To See Salisbury – Theatre Review

TO See Salisbury is a brave and ambitious play from the pen of anti-Putin satirist Victor Shenderovich who was recently detained in Moscow in the wake of the arrest of investigative journalist Ivan Golunov – and then released.

It involves an hour and two minutes of sometimes mad-cap, frenetic theatre –comprising a mix of raucous singing, liberal drinking of vodka, imaginative use of video and lots of shouting. And it centres on Ruslan Boshirov and Alexander Petrov, the two Russian individuals suspected of attempting to poison Sergei and Yulia Skripal in Salisbury early in March 2018.

It examines their flight from media attention and their eventual exposure as agents of the Russian state despite claiming they came to Salisbury to see the cathedral and its magnificent spire (the tallest in the country). Boshirov, in fact, is Colonel Anatoliy Chepiga of intelligence gathering agency GRU while Petrov is Doctor Alexander Mishkin, also of the GRU. News coverage of the actual events is used to support the play.

Their relationship with a hectoring and bullying overseer Skvortsov (Nicholas Boulton) is sometimes hard to watch. He refers to himself as Mr Starling, Mr Lapwing or Mr Sparrow but he’s just a frightening and rather deranged individual who treats his agents as cattle and is quite happy to use an electric prod on them when interrogation needs must. The use of video in Skvortsov’s interviewing of them – homing in on their faces – is quite masterful, highlighting their vulnerability and skittishness.

Boshirov (James Marlowe) and Petrov (Oliver Bennett) are portrayed as somewhat confused individuals, not quite sure of what they have done – or failed to have accomplished. They also seem to have formed more than a mere working relationship – much to the anger of Petrov’s wife who accuses him of being a shirt-lifter – and the whiff of cannabis is never far away. Like Skvortsov, they are constantly assuming new identities (all part of their work), eerily shown by the wearing of masks.


Overseeing all this is Dementia Petrovna (a marvellous Irina Selezniova-Horner) who represents Mother Russia. One moment she is singing (screaming) passionately about the Russian state – ‘Russia never shall be slaves’. The next, she is co-ordinating missile strikes, talking dirty down the phone or scalding her child while wielding a belt. Like Russia, a truly unpredictable ogre.
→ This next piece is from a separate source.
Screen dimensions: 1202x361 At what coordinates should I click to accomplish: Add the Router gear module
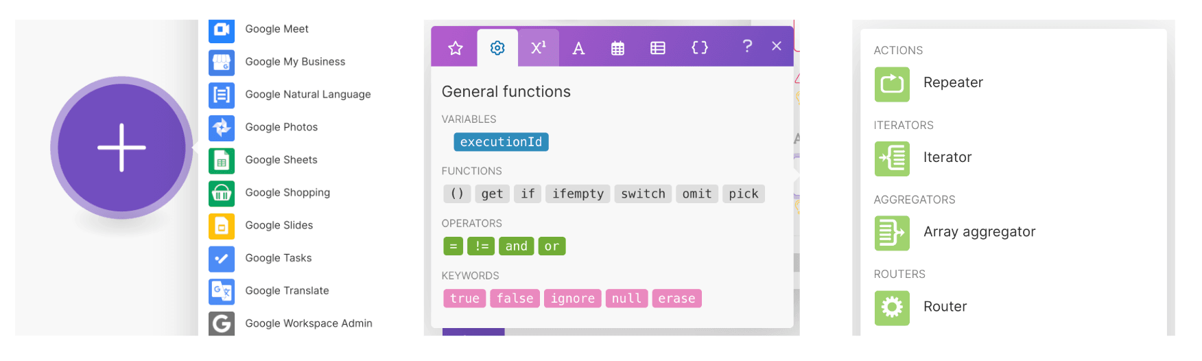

Like Skvortsov, a frightening individual.

Amid all the madness and noise, there are some witty lines – for example, Petrovna being told she has put on weight, a reference to Russia’s annexation of the Crimean Peninsula in 2014 and the expansion of its empire.

To See Salisbury is not an easy play to view, but then nothing is simple when it comes to Russia. This is an important piece of theatre for which Shenderovich, director Vladimir Shcherban and theatre groups Stage RC and HUNCHtheatre deserve great credit.

To See Salisbury is showing at RADA Festival on 3 July (7.15pm), 5 July (9.15pm) and 6 July (7.15pm).